VILLAGE OF PINEHURST, N.C. – Andrew Novak didn’t mind knowing he had to make the putt for birdie on 18 to stay out of a playoff. Of course, he didn’t really have a choice, either.

“Oh, I was informed,” he said sardonically. “My lovely mother had told me.”

As if the day wasn’t rough enough, Novak, who had begun the final stroke play round of the 115th North & South Amateur on Pinehurst No. 2 alone in third place, had tumbled all the way down the leaderboard into a tie with five others for 16th.

“Oh, I was informed. My lovely mother had told me.” -Andrew Novak

The math of the moment, though, was simple. Make the birdie from about 12 feet in the shadow of Payne Stewart’s statue and advance to match play as the final seed. Miss, and that meant signing for an 8-over 78 and God knows what.

Novak missed.

“I knew if I made it, I was probably safe,” said Novak, who plays at Wofford. “And if I missed, that I’d probably be in a playoff. Of course, I didn’t know it was going to be that kind of playoff.”

“(I knew) if I missed, I’d probably be in a playoff. Of course, I didn’t know it was going to be that kind of playoff.” -Andrew Novak

As Pinehurst No. 2 once more lived up to its U.S. Open reputation – the course yielded just two scores under par in the 96-player field on Wednesday – no players outside of medalist George Cunningham and second-place Clark Engle could truly feel safe about advancing to one of the top 16 seeds when play began.

And many tumbled down as the round wore on, finally leaving six players to contend for the final seed available for match play.

Included were some of the week’s best players like Davis Love III’s son, Dru, Duke’s Adam Wood and Duke recruit Alex Smalley, both of whom started the day tied for 6th.
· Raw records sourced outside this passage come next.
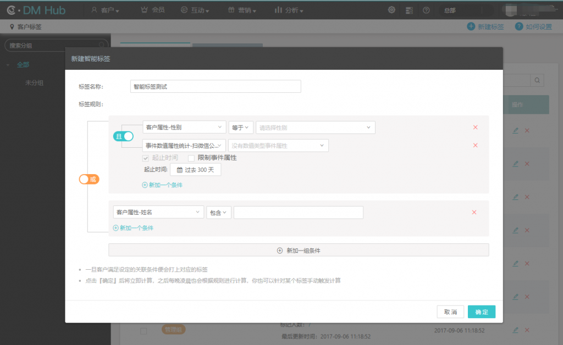Click the 确定 button to confirm
563x345 pixels.
click(x=481, y=311)
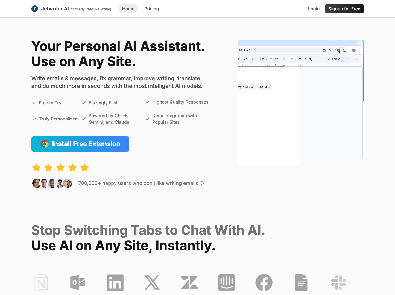Click the Email draft chip in demo
Viewport: 395px width, 295px height.
tap(247, 87)
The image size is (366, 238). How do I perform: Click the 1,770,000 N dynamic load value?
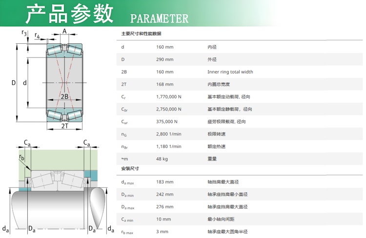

J.D. Dornes had hung around the cut line most of the day and made the playoff, as did Lee Hodges, who fired a solid even-par 70 to move up from a tie for 34th.

They began on the 14th hole, and almost immediately the field was cut in half. Love missed the green long and right, his ball settling all the way at the bottom of the hill into the pinestraw behind the green, leading to a bogey. Wood and Dornes missed short putts for par while Novak, Hodges and Smalley made par to stay alive.

“The raking I was in, there in the bunker? Yeah, that was my work. So that actually worked out pretty well. I guess that was lucky because I truly had the exact same shot a couple hours earlier.” – Andrew Novak

All three made pars at the par-3 15th, with Hodges getting up and down from left of the green. On the 513-yard, par-4 16th, both Novak and Hodges made brilliant par saves from greenside bunkers as Smalley, who did not miss a fairway or green on any of the four playoff holes, missed a 12-footer for birdie.

“I got a little lucky on 16,” admitted Novak. “I was about two feet from where I was earlier during the third round. The raking I was in, there in the bunker? Yeah, that was my work. So that actually worked out pretty well. I guess that was lucky because I truly had the exact same shot a couple hours earlier.”

All three moved on to 17, where Novak was first to putt from about 30 feet. The putt looked good the entire way, and as it inched closer to the hole, Novak raised his putter and pumped his fist as the ball dropped into the cup for birdie.